REQUIREMENTS: Count the lines of the records below that contain the string "Task". Give only the number.
** start EXERCISE MATERIAL **
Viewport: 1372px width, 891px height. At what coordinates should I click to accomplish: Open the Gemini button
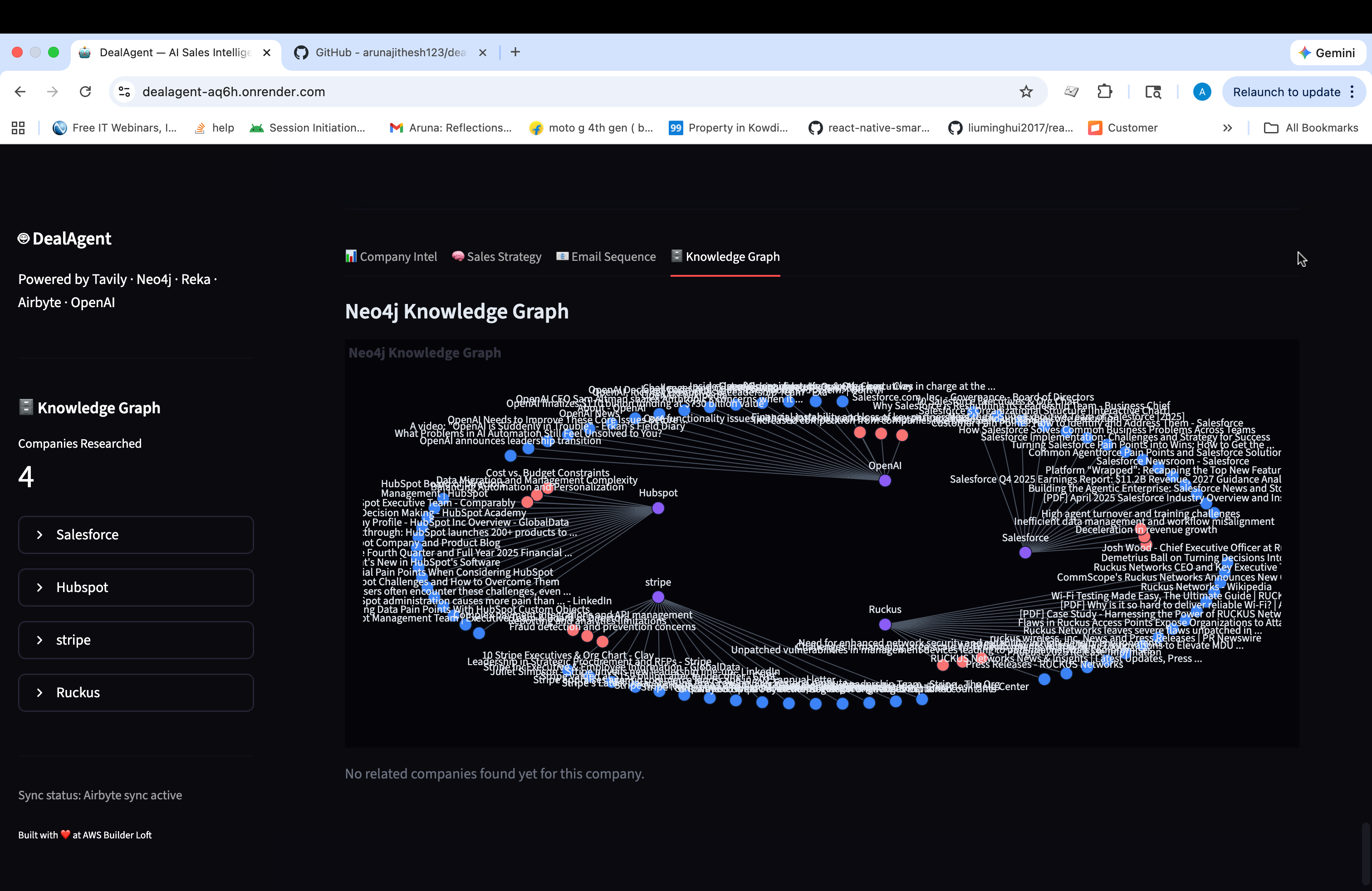(1327, 53)
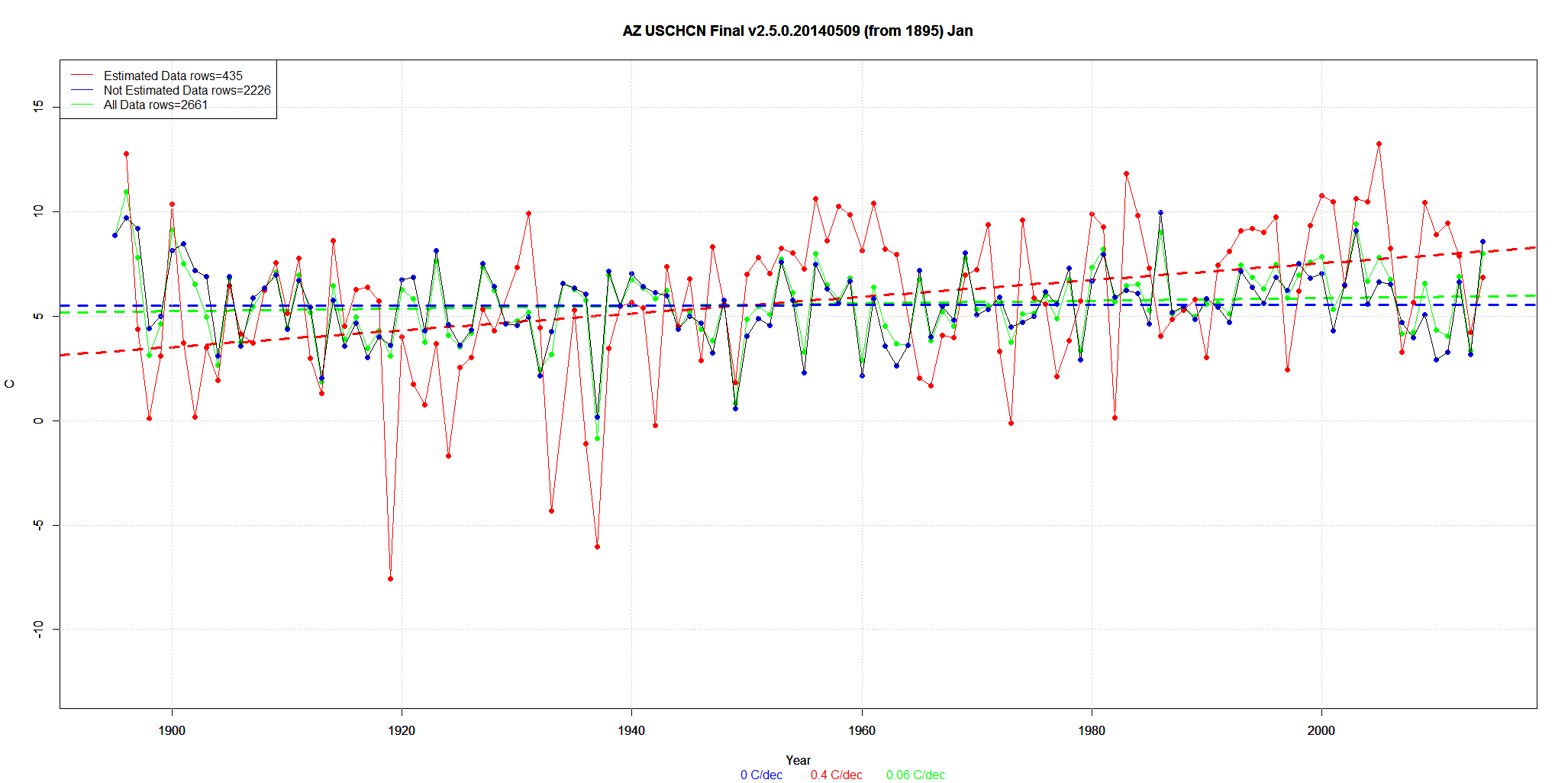
Task: Click the -10 y-axis tick label
Action: coord(38,629)
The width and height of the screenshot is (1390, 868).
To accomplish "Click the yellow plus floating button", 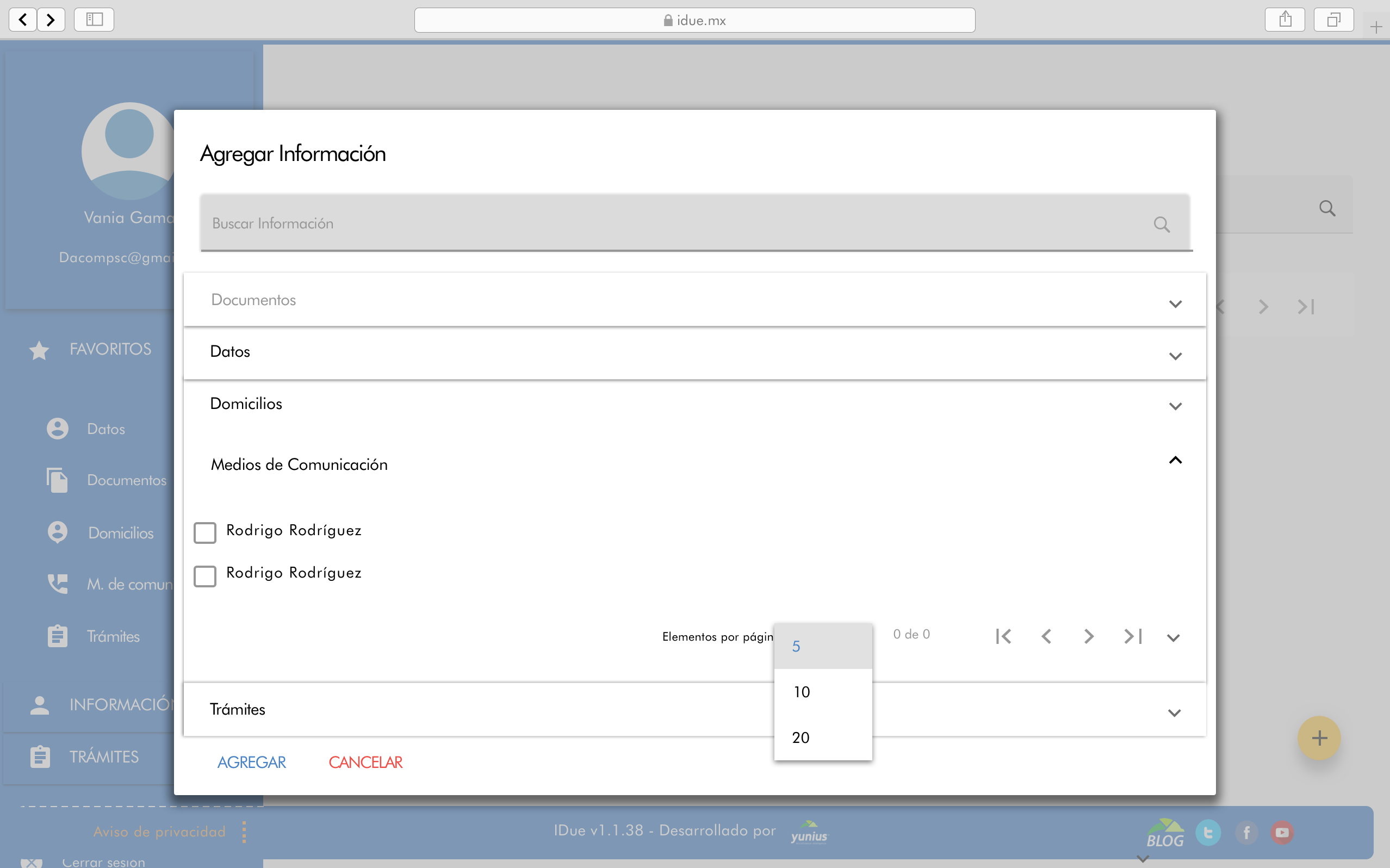I will click(x=1319, y=737).
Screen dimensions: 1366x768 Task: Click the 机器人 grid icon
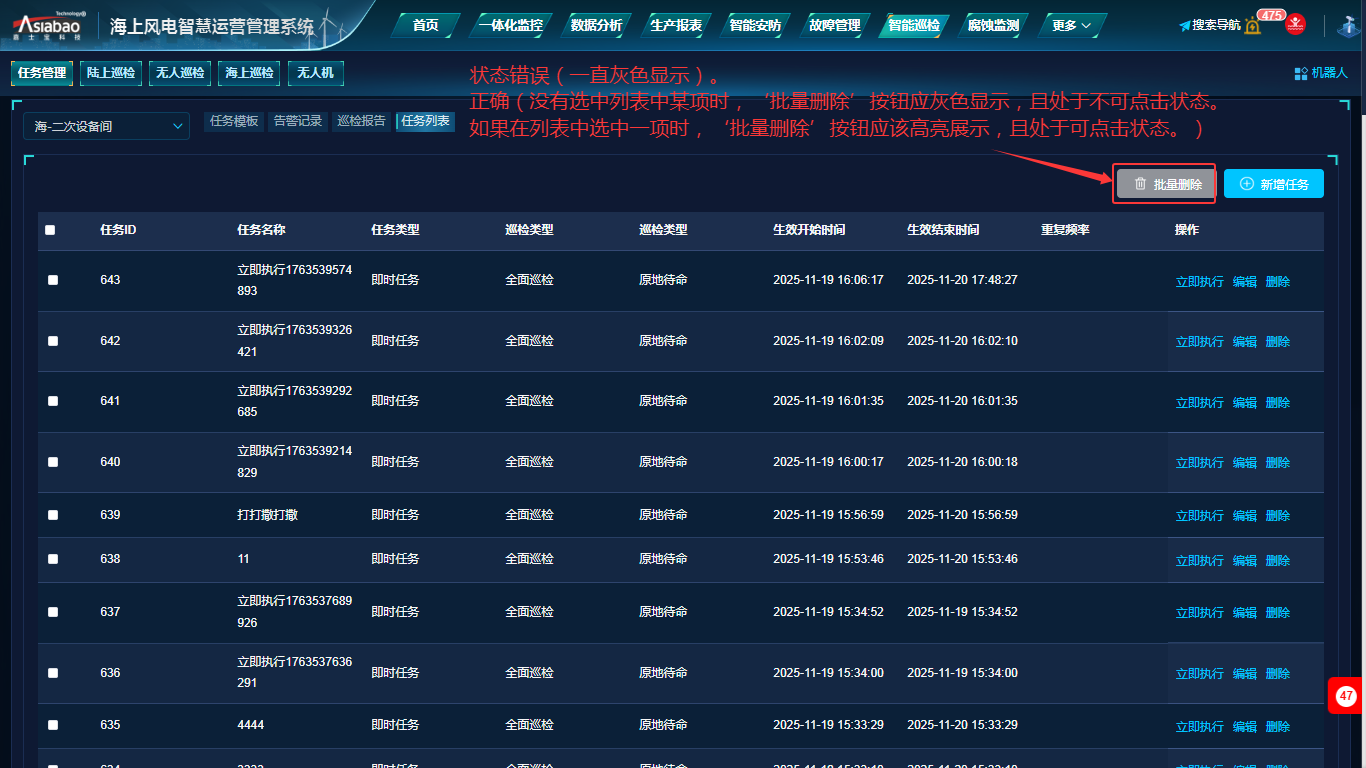(x=1301, y=73)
** end EXERCISE MATERIAL **
RIGHT ANSWER: 2